Free Domain Age Checker
Look up any domain's registration date, age, and maturity rating instantly. Free, no account required.
What this domain age checker returns
Enter any domain name and the tool queries public registration records to return the data points that matter. No account required and no extra fields to fill in.
Results are sourced from WHOIS and domain registry data — the same authoritative records used by security teams, analysts, and developers who need domain age as a programmatic signal.
Registration date and age
Returns the exact date the domain was first registered, its current age broken down into years, months, and days, and a total day count for easy numeric comparison.
Age classification badge
Every result includes a plain-language label — New, Mature, or Established — so you can make an immediate judgment without interpreting raw numbers.
API-ready signal
The same data is available through the Trueguard API, structured for programmatic use in fraud detection pipelines, onboarding flows, and email verification workflows.
Why teams run a domain age lookup
Domain age is one of the fastest signals to pull. Here is where different teams use it.
Fraud and risk screening
Newly registered domains are disproportionately associated with phishing campaigns, account fraud, and payment abuse. Checking domain age during onboarding or transaction review adds a fast, low-cost signal to your risk stack. A domain registered days ago deserves more scrutiny than one with five years of history.

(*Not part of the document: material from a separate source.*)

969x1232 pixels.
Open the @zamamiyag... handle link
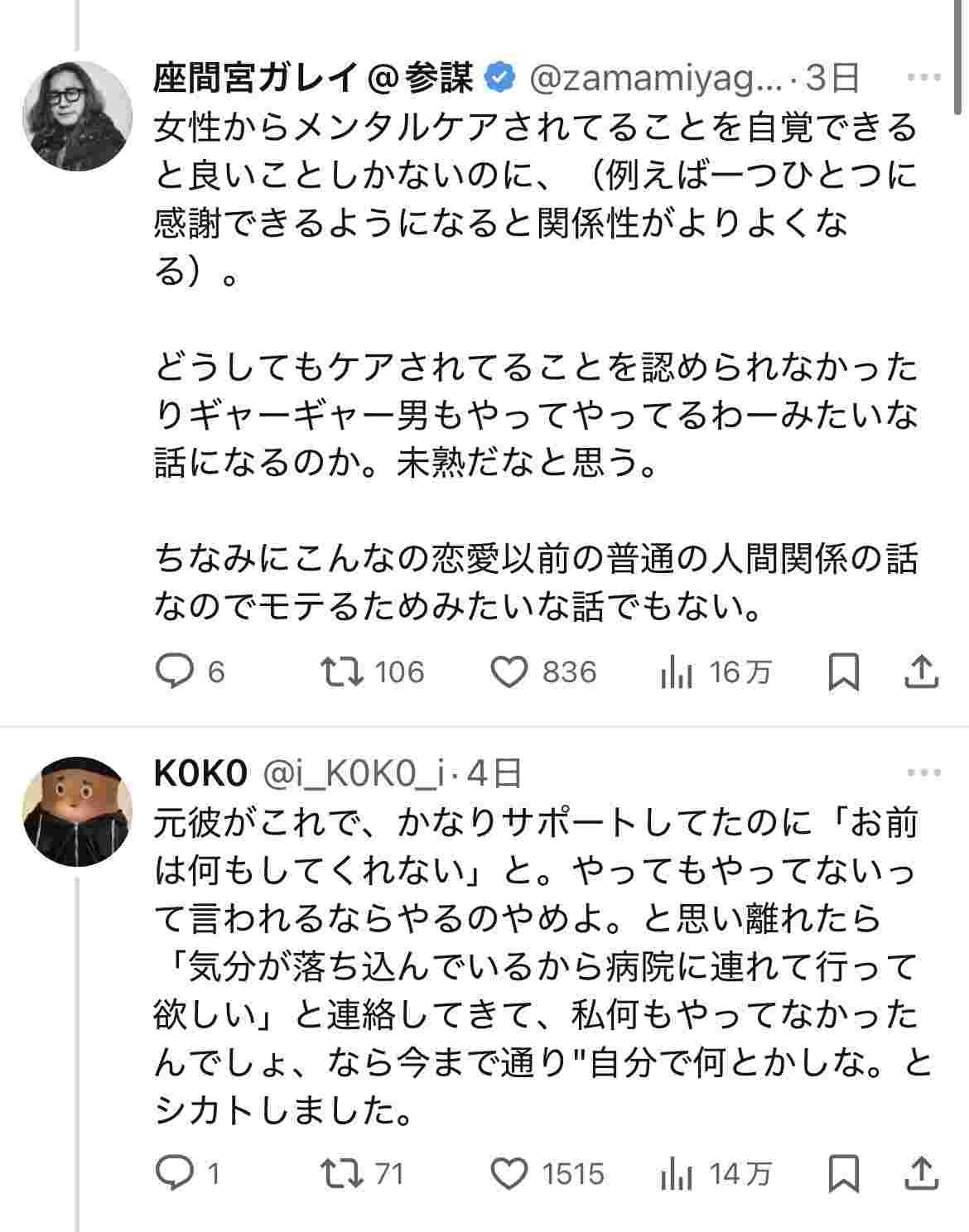coord(654,78)
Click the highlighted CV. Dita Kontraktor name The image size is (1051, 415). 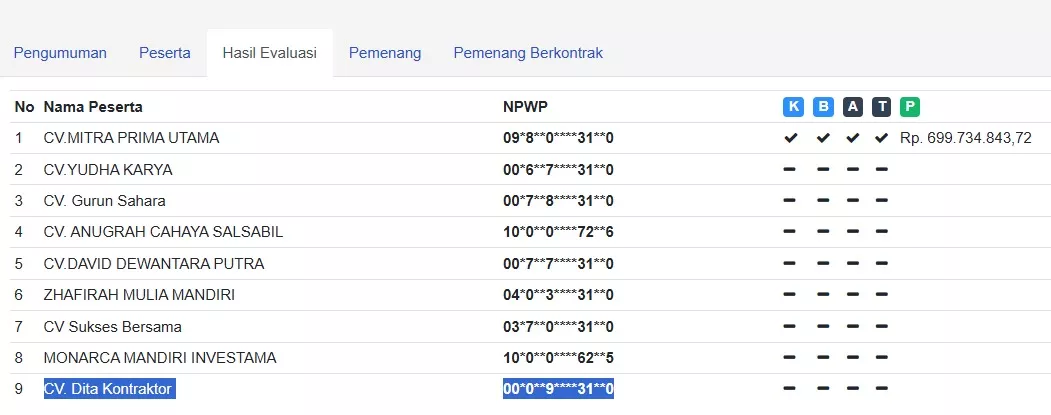108,389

Email verification context
An email address is only as trustworthy as the domain behind it. When you check domain age during email verification, you can surface risky submissions — a freshly registered domain behind a business email is a red flag worth scoring. It adds a lightweight layer of context to any address validation workflow.
Lead qualification
Domain age is a practical proxy for company maturity. A business operating on a five-year-old domain is more likely to be an established organization than one that registered its domain last month. Sales and ops teams use this signal to prioritize outreach and filter out low-quality or disposable signups.
SEO and competitive research
When evaluating link targets, partner sites, or competitor positioning, domain age is a useful baseline for authority. Older domains tend to carry more accumulated trust in search rankings, though age alone is never the full picture. A quick domain age lookup helps you set expectations before investing time in a deeper analysis.
Where the data comes from
Domain age data is sourced from public WHOIS records and domain registry databases. Understanding how the lookup works and where its limits lie helps you use the signal correctly in your workflow.

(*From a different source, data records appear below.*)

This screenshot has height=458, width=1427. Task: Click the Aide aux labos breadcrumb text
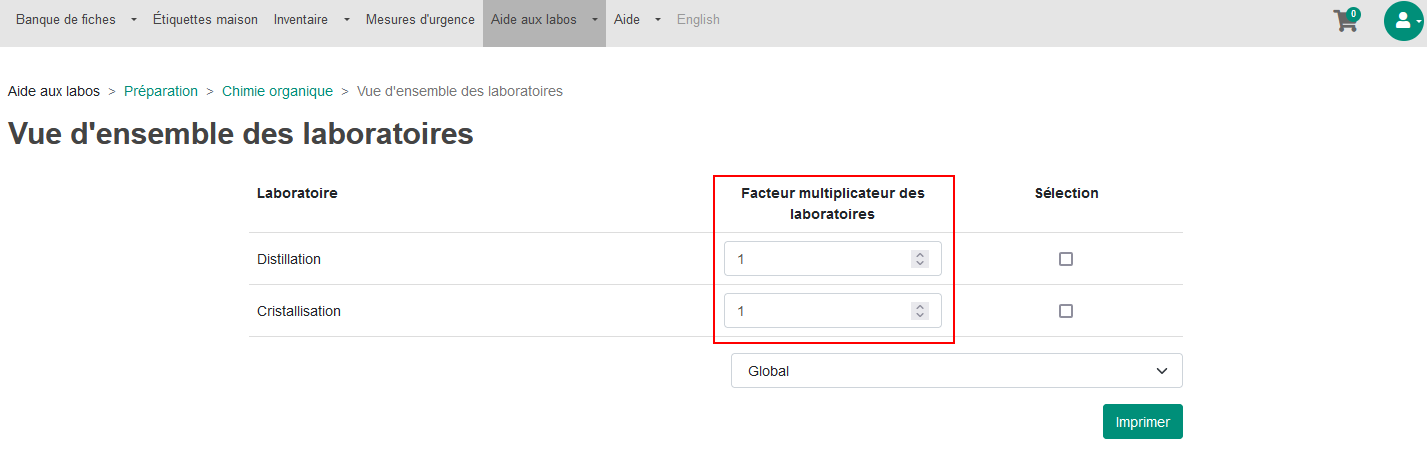click(x=54, y=91)
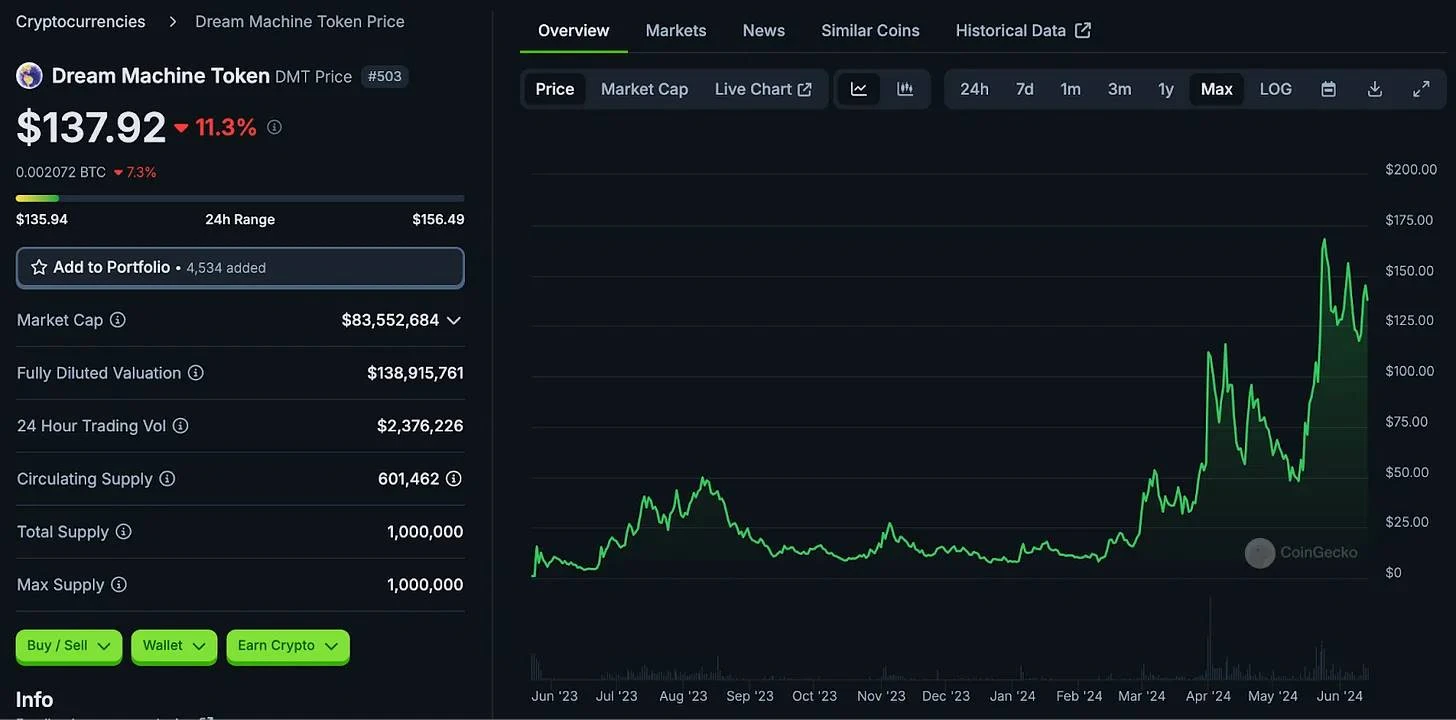Click Add to Portfolio button
Screen dimensions: 1456x720
[x=240, y=267]
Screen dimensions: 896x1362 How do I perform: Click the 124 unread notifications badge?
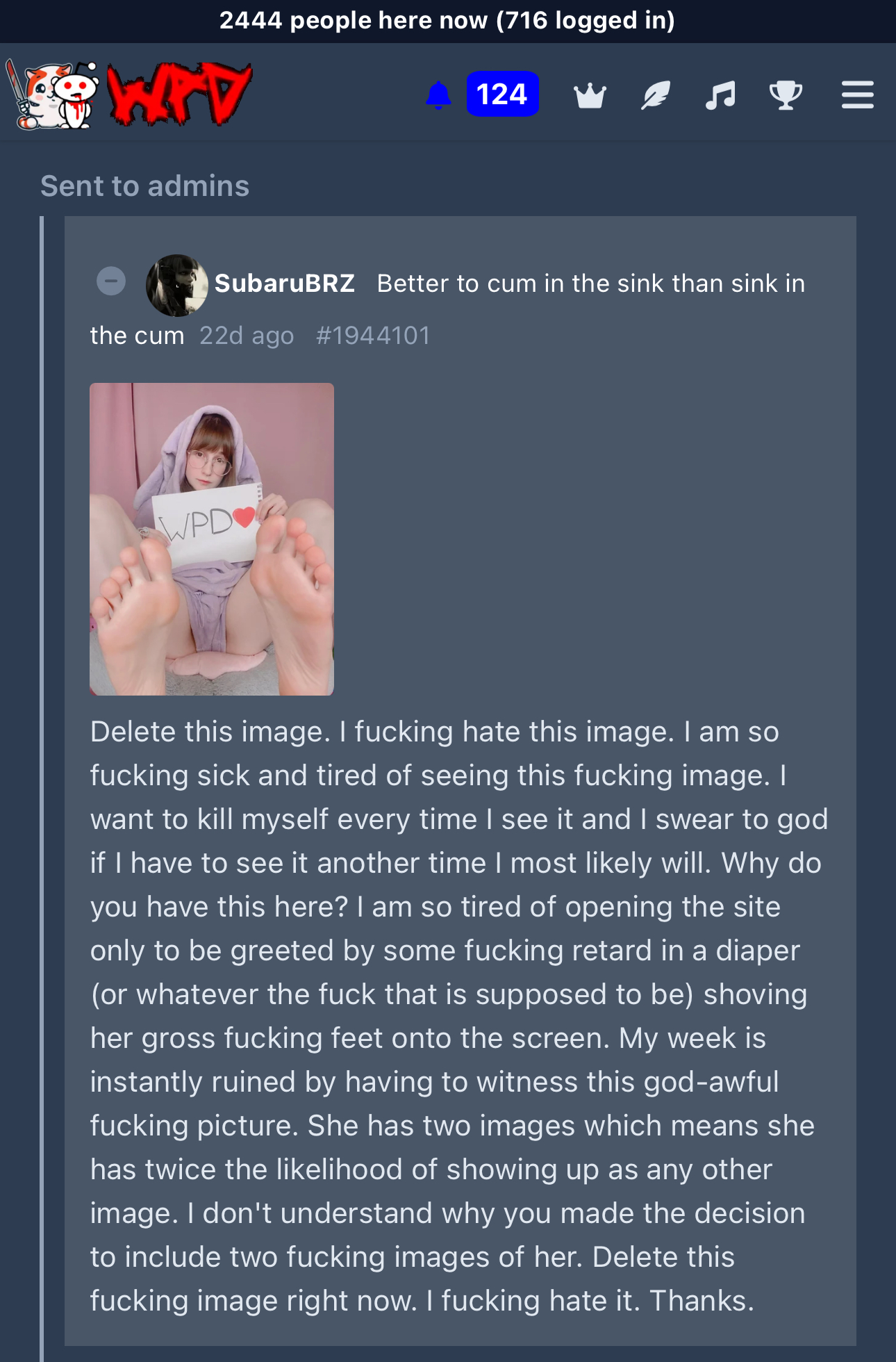(502, 94)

WHOIS and registry records
When you submit a domain, the tool queries the public WHOIS registry for that domain's creation date. WHOIS data is maintained by domain registrars and is publicly accessible for the vast majority of top-level domains.
Age classification explained
New, Mature, and Established labels reflect how domain age correlates with trust in fraud and risk contexts. A domain under one year is New, one to four years is Mature, and five or more years is Established. These thresholds align with the ranges commonly used in fraud scoring models.
Accuracy and known limitations
Some TLDs have restricted or non-standard WHOIS access, and privacy protection services can obscure original registration dates. Domains that have been dropped and re-registered will show the most recent registration date rather than the original. Treat results as a strong starting signal, not a definitive source of truth.
Frequently asked questions
Common questions about domain age lookups and how to use domain age as a signal.
Domain age is the length of time that has passed since a domain name was first registered. It is calculated from the registration date recorded in WHOIS and registry data. Domain age is used as a signal in fraud detection, email verification, SEO analysis, and business due diligence.